Las lesiones pigmentadas benignas son de dos tipos: endógenas y exógenas. En las endógenas entran las manchas, nevus o lunares y aquellas que ya tenemos al nacer. En las segundas, es decir exógenas, entran los tatuajes: profesionales, artísticos, traumáticos (impregnación de asfalto debajo de la piel) y cosméticos (delineados). Estas lesiones se tratan con combinación de dos o tres sistemas de Láser, habitualmente utilizamos Láser CO2 con Neodimiun YAG.

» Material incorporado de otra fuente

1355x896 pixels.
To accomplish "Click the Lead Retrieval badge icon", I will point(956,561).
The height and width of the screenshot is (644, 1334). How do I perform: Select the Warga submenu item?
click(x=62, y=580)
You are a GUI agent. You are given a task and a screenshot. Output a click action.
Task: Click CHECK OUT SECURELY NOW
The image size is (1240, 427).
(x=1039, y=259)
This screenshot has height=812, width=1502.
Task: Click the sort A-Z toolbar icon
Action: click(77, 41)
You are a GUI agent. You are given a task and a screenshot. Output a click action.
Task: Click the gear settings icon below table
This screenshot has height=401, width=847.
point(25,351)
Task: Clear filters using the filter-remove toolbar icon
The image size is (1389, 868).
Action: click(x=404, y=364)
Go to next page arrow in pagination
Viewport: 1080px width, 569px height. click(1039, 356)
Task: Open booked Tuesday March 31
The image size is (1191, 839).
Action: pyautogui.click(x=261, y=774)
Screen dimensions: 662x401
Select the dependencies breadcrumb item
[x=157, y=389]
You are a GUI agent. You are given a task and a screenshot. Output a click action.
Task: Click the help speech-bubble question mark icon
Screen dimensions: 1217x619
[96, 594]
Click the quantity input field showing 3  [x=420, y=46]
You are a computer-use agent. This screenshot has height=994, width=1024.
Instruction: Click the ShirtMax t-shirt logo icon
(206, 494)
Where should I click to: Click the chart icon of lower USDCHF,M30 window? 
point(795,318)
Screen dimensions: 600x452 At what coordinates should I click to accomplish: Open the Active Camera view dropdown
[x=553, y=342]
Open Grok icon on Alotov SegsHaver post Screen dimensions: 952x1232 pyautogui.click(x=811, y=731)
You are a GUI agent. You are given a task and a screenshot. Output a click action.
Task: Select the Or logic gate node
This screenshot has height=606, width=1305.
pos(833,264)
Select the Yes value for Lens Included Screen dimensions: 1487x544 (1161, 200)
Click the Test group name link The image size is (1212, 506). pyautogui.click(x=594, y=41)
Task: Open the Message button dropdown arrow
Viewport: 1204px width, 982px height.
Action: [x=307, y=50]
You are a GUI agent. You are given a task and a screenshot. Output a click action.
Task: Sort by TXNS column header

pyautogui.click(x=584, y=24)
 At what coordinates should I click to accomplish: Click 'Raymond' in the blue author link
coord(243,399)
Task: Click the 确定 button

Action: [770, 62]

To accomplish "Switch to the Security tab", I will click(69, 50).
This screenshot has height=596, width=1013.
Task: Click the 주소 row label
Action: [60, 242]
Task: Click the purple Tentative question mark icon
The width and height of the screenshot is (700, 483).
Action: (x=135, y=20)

Se aplican de cuatro a ocho sesiones cada 21 días de acuerdo al tipo de piel y localización. Al aplicar el láser quemamos la piel para retirar el pigmento depositado natural o artificialmente, y éste será eliminado por vía linfática y dérmica; hay que aclarar a los pacientes que no siempre se pueden remover en forma exitosa, debido a que a veces se encuentran depositados en un nivel más profundo que el habitual.
La utilización del láser para la eliminación de tatuajes es relativamente reciente y tiene unos resultados bastante espectaculares. Puede aplicarse en tatuajes de distintos colores, algo que no se conseguía con los otros métodos. Es una alternativa terapéutica satisfactoria para el manejo de estas lesiones.